Microsoft is also involved in a proof-of-concept project with Viscount Systems that illustrates how RBAC-based access control, big data, cloud computing, and device ubiquity can all come together to security’s benefit. The exercise was part of Microsoft Global Security’s Good Samaritan Project, designed to create social networks to provide aid more quickly in the event of emergencies by using two technologies. One of the projects submitted as part of the exercise was Microsoft’s Kinect motion-sensing device, which uses a natural user interface (NUI) that can recognize and track the movements of a human body in front of a camera. Kinect is well known as a component of electronic games, where NUI allows the users to make gestures to control play. The system is also used in gesture-based computing. The second technology was Viscount’s Freedom security platform, which integrated Kinect software with Windows phones through an Azure Cloud access control application.

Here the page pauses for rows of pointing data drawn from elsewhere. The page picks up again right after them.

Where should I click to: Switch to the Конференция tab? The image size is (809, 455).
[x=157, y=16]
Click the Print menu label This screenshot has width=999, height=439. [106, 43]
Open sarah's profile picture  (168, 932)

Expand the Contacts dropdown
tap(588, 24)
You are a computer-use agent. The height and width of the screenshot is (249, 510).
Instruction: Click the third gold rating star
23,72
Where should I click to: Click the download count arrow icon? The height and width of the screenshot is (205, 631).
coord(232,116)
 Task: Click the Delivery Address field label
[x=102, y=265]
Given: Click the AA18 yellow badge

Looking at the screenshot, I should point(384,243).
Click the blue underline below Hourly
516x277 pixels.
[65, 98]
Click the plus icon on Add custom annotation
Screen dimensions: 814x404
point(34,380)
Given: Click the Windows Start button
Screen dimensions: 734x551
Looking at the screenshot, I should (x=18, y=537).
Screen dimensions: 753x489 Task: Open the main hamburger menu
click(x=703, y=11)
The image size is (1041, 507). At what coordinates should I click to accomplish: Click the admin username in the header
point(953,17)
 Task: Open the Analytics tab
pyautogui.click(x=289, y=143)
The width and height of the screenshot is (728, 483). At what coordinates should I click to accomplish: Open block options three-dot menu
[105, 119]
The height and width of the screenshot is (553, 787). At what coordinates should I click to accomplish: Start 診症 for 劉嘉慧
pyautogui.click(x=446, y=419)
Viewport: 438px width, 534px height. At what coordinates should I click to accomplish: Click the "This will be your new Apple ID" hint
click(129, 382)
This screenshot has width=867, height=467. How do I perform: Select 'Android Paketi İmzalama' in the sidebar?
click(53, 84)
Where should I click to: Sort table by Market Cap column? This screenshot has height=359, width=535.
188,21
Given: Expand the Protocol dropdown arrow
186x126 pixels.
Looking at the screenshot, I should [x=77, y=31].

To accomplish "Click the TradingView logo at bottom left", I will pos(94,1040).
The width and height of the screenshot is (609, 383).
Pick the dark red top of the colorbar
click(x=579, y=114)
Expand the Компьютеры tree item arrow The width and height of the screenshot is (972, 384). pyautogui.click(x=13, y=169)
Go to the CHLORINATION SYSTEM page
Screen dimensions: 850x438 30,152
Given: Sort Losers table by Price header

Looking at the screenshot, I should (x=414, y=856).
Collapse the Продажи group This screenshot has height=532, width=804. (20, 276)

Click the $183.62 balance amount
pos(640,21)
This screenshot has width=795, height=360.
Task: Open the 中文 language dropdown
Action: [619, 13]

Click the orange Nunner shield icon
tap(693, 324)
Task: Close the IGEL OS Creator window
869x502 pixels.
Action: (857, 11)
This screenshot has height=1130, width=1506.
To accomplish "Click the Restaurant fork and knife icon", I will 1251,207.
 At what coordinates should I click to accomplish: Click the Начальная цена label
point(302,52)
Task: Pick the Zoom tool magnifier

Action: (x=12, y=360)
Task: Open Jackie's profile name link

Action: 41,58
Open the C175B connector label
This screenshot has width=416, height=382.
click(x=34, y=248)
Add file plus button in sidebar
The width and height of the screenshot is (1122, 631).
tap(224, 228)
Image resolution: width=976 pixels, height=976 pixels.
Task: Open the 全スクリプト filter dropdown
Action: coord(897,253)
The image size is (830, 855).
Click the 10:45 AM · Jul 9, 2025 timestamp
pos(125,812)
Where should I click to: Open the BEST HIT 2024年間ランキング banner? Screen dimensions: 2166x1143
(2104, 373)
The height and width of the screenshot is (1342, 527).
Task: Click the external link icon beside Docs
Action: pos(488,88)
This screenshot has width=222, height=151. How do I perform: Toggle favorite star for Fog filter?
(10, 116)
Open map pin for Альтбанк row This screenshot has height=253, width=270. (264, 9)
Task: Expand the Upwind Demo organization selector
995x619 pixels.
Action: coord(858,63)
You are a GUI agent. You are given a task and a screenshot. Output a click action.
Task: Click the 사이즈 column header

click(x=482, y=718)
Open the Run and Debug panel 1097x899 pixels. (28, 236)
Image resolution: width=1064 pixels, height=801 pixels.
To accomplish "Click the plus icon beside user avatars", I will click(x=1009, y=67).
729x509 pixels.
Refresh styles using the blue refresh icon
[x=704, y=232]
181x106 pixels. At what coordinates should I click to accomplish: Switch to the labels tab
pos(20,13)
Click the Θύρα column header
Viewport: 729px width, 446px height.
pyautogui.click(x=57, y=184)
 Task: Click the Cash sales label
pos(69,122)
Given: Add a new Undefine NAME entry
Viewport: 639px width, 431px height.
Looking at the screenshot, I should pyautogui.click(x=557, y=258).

The project was designed to address a situation where someone needs help quickly but is not able to call for it. The technological part of the system had Kinect devices placed on the ceiling similarly to CCTV cameras. Software written for the NUI allowed someone who needed help to make a gesture to signal the device. (Kinect also understands voice commands, so calling out would also trigger it.) The device would then replicate the functionality of the emergency callbox and notify the security operations center, which could then observe the situation via Kinect and CCTV and summon emergency responders to the scene.

Because in a situation such as a heart attack every second counts, a parallel path incorporated a role-based access control system. Included in the RBAC user profiles was information on who was nearby at any given time, and that could be extended to include any medical skills possessed by people verified to be in the building because they had badged in—for example, employees with CPR and first-aid certification. An emergency message was sent to the smartphones of these individuals, alerting them that someone needed immediate assistance and their location—a combination of access control and crowd-sourcing.

The proof of concept was entered into a competition titled “Be What’s Next” in the Microsoft Science Fair, a global competition with hundreds of entries, and it was one of the 16 winners. Although the Good Samaritan project has not yet been developed for market, it has spawned an interesting spin-off in use by Microsoft. In the company’s facilities around the world, operational load sharing is now in place using the same technology.

A visitor to a Microsoft facility in Redmond, Washington, for example, steps up to a screen and is prompted to speak or use gestures that trigger interaction with security staff who may be in the United Kingdom, India, or other countries around the world. The security staff can notify the person the visitor has come to see that the guest has arrived. For those already enrolled in the security ecosystem, credentials can be verified by simply presenting their smartphone to an NFC reader to gain access.

In 1970, Alvin Toffler famously wrote, “Future shock is the shattering stress and disorientation that we induce in individuals by subjecting them to too much change in too short a time.” It might be argued that in 2014, mankind is more likely to thrive on change than be crushed by it. That certainly appears to be the case in access control, where technology is spawning new ways to increase the effectiveness of security’s mission.

Shayne P. Bates, CPP, is director, security cloud strategy, at LMC Consulting Group, through which he works with several global clients, including Microsoft Global Security. He has served as chair of the ASIS International Commission on Information Security, and as chair of the ASIS Information Technology Security Council. He was formerly vice president of strategic partnerships for Brivo Systems, LLC, and principal, security consulting, at Koffel Associates. Ann Longmore-Etheridge is contributing editor at Security Management and editor of ASIS Dynamics.